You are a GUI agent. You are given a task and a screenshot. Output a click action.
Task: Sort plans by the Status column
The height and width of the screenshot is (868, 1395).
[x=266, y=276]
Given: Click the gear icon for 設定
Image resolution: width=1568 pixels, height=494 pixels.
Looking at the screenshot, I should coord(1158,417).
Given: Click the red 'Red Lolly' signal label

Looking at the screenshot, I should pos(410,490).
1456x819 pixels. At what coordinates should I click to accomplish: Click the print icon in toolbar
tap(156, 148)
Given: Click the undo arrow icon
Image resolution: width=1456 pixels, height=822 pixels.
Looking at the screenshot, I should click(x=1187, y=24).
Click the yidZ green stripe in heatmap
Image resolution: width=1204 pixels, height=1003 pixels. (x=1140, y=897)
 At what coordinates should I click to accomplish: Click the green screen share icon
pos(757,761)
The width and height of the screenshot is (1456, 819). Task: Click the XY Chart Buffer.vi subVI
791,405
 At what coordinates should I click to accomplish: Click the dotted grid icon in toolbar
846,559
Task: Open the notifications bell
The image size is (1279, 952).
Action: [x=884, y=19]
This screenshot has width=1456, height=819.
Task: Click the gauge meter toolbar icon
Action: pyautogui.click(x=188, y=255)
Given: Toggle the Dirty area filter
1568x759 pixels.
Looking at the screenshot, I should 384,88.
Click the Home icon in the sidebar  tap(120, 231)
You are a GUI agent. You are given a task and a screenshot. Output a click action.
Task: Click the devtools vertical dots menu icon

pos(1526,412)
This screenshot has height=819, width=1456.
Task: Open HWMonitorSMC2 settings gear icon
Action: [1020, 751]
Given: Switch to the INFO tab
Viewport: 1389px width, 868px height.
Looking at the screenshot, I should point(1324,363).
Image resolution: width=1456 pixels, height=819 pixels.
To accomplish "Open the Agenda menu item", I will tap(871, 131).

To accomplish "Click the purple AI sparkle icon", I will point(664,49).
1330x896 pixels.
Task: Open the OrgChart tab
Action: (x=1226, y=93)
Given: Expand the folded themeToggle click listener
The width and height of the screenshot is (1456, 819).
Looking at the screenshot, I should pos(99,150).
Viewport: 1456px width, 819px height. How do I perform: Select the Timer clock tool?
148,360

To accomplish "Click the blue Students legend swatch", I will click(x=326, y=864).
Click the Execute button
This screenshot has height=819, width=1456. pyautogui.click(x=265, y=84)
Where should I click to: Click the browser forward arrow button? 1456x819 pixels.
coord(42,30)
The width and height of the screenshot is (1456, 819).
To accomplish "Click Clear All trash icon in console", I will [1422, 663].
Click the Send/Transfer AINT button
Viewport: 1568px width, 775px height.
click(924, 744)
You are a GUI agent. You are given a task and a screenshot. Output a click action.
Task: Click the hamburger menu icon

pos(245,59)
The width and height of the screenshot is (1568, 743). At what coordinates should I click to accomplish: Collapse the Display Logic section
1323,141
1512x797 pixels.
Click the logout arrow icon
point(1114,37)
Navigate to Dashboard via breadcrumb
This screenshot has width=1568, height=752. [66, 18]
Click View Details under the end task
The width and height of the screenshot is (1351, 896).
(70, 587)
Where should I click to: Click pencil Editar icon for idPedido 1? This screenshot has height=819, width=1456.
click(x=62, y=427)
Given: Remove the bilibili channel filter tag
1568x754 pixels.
########
__Exercise aim__.
Every piece of the data must be set down exactly. Omit nothing.

__Output of the task__.
You are a GUI agent. You are given a task and a screenshot. Output a click action.
Task: Sort plans by the Status column
The height and width of the screenshot is (868, 1395).
[x=266, y=276]
Given: Click the gear icon for 設定
Image resolution: width=1568 pixels, height=494 pixels.
Looking at the screenshot, I should coord(1158,417).
Given: Click the red 'Red Lolly' signal label

Looking at the screenshot, I should pos(410,490).
1456x819 pixels. At what coordinates should I click to accomplish: Click the print icon in toolbar
tap(156, 148)
Given: Click the undo arrow icon
Image resolution: width=1456 pixels, height=822 pixels.
Looking at the screenshot, I should click(x=1187, y=24).
Click the yidZ green stripe in heatmap
Image resolution: width=1204 pixels, height=1003 pixels. (x=1140, y=897)
 At what coordinates should I click to accomplish: Click the green screen share icon
pos(757,761)
The width and height of the screenshot is (1456, 819). Task: Click the XY Chart Buffer.vi subVI
791,405
 At what coordinates should I click to accomplish: Click the dotted grid icon in toolbar
846,559
Task: Open the notifications bell
The image size is (1279, 952).
Action: [x=884, y=19]
This screenshot has width=1456, height=819.
Task: Click the gauge meter toolbar icon
Action: pyautogui.click(x=188, y=255)
Given: Toggle the Dirty area filter
1568x759 pixels.
Looking at the screenshot, I should 384,88.
Click the Home icon in the sidebar  tap(120, 231)
You are a GUI agent. You are given a task and a screenshot. Output a click action.
Task: Click the devtools vertical dots menu icon

pos(1526,412)
This screenshot has height=819, width=1456.
Task: Open HWMonitorSMC2 settings gear icon
Action: [1020, 751]
Given: Switch to the INFO tab
Viewport: 1389px width, 868px height.
Looking at the screenshot, I should point(1324,363).
Image resolution: width=1456 pixels, height=819 pixels.
To accomplish "Open the Agenda menu item", I will tap(871, 131).

To accomplish "Click the purple AI sparkle icon", I will point(664,49).
1330x896 pixels.
Task: Open the OrgChart tab
Action: (x=1226, y=93)
Given: Expand the folded themeToggle click listener
The width and height of the screenshot is (1456, 819).
Looking at the screenshot, I should pos(99,150).
Viewport: 1456px width, 819px height. How do I perform: Select the Timer clock tool?
148,360

To accomplish "Click the blue Students legend swatch", I will click(x=326, y=864).
Click the Execute button
This screenshot has height=819, width=1456. pyautogui.click(x=265, y=84)
Where should I click to: Click the browser forward arrow button? 1456x819 pixels.
coord(42,30)
The width and height of the screenshot is (1456, 819).
To accomplish "Click Clear All trash icon in console", I will [1422, 663].
Click the Send/Transfer AINT button
Viewport: 1568px width, 775px height.
click(924, 744)
You are a GUI agent. You are given a task and a screenshot. Output a click action.
Task: Click the hamburger menu icon

pos(245,59)
The width and height of the screenshot is (1568, 743). At what coordinates should I click to accomplish: Collapse the Display Logic section
1323,141
1512x797 pixels.
Click the logout arrow icon
point(1114,37)
Navigate to Dashboard via breadcrumb
This screenshot has width=1568, height=752. [66, 18]
Click View Details under the end task
The width and height of the screenshot is (1351, 896).
(70, 587)
Where should I click to: Click pencil Editar icon for idPedido 1? This screenshot has height=819, width=1456.
click(x=62, y=427)
Given: Remove the bilibili channel filter tag
1568x754 pixels.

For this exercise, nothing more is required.